Репетицию Глазунов начал с «Трепака». Часто поднимая на меня удивленно-недовольные глаза, Александр Константинович в общем покорно проаккомпанировал мне и только очень редко насильно водворял ровный темп. Когда я кончил, он вернулся к началу и говорит:
– А вам будет очень трудно петь, как написано, – ровнее? С оркестром, знаете ли, такие кунштюки нелегко проделывать. Да и вряд ли они нужны. Посмотрите, как у Мусоргского все просто и в то же время все, решительно все сказано.
Еле слышно, но с большим увлечением он пропел мне весь «Трепак», немилосердно при этом замедляя темп, как бы для того, чтобы до меня все лучше дошло.
Я не без напряжения подчинился, но был внутренне недоволен. Глазунов, по-видимому, заметил это и спрашивает:
– Разве же так не будет лучше?
Сказать правду я не смел, покривить душой не хотелось. Помолчав и неизвестно для чего перелистав нотную тетрадь, я кое-как выдавил из себя:
– Уж очень все медленно, Александр Константинович, не вообще, а для меня. Боюсь, что у меня... не вообще, а именно у меня выйдет скучновато. Попробовать, что ли, еще раз?
Александр Константинович тоже помолчал и, вернувшись к первой странице, сыграл ее без пения, чуть-чуть оживив темп.
– Ну, а так?
Я ухватился за этот выход из положения. Но выступать в концерте мне не довелось, так как в тот же день я заболел.
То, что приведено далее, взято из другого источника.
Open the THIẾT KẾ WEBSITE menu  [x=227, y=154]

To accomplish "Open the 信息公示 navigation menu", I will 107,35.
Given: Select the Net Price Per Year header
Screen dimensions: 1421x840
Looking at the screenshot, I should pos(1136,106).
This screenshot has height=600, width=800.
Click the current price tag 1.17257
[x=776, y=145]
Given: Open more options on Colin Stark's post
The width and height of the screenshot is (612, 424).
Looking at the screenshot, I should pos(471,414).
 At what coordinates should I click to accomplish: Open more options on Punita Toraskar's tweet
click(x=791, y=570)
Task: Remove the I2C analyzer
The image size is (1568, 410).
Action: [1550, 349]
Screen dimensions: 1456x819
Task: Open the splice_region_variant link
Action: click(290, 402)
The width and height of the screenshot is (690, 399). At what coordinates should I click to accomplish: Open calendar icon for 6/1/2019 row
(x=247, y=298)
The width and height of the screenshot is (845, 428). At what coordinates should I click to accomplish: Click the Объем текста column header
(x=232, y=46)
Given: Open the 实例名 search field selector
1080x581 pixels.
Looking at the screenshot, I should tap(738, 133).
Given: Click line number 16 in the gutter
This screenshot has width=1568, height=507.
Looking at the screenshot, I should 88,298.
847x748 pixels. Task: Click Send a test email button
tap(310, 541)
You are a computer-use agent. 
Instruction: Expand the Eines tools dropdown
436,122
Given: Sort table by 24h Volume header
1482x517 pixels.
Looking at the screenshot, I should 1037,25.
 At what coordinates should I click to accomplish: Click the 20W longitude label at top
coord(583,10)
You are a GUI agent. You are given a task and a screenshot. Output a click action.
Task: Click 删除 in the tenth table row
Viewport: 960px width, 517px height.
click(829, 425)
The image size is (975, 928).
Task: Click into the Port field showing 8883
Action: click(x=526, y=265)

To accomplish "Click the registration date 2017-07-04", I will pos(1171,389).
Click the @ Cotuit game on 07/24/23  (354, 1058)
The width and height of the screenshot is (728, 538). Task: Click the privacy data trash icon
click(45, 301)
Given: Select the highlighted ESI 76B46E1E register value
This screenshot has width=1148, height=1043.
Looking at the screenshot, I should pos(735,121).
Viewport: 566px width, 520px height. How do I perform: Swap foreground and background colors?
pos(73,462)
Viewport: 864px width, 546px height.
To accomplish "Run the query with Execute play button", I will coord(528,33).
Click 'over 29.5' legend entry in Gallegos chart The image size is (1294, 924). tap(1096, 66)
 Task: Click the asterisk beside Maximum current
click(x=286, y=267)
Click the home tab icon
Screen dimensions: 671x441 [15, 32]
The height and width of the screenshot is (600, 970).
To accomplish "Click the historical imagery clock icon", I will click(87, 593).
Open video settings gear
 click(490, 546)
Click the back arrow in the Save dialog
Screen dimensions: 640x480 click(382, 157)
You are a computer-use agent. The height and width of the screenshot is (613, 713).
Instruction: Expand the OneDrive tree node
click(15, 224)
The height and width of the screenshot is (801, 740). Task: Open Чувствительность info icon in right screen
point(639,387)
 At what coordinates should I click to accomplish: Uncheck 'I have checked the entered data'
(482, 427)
После Великой Октябрьской социалистической революции я очень часто встречался с Александром Константиновичем на общественной работе. В качестве члена правления Рабиса я с величайшей готовностью исполнял любые его просьбы. И вот однажды он мне говорит:
– Положительно не знаю, что делать с иностранной классикой. Сейчас в консерваторию поступают молодые люди из рабочей среды, которые не знают иностранных
<Стр. 281>
языков. О том, чтобы они пели классиков в оригинале, Гайдна, например, или Генделя, не может быть и речи. Между тем переводов нет и нечем оплачивать заказы.
И, прищурив глаза, с усмешкой продолжает:
– Ведь вы занимаетесь переводами? Что если бы я вас попросил перевести несколько песен и классических арий? Может быть, я сумею и для вас сочинить кое-что, если вам понадобится.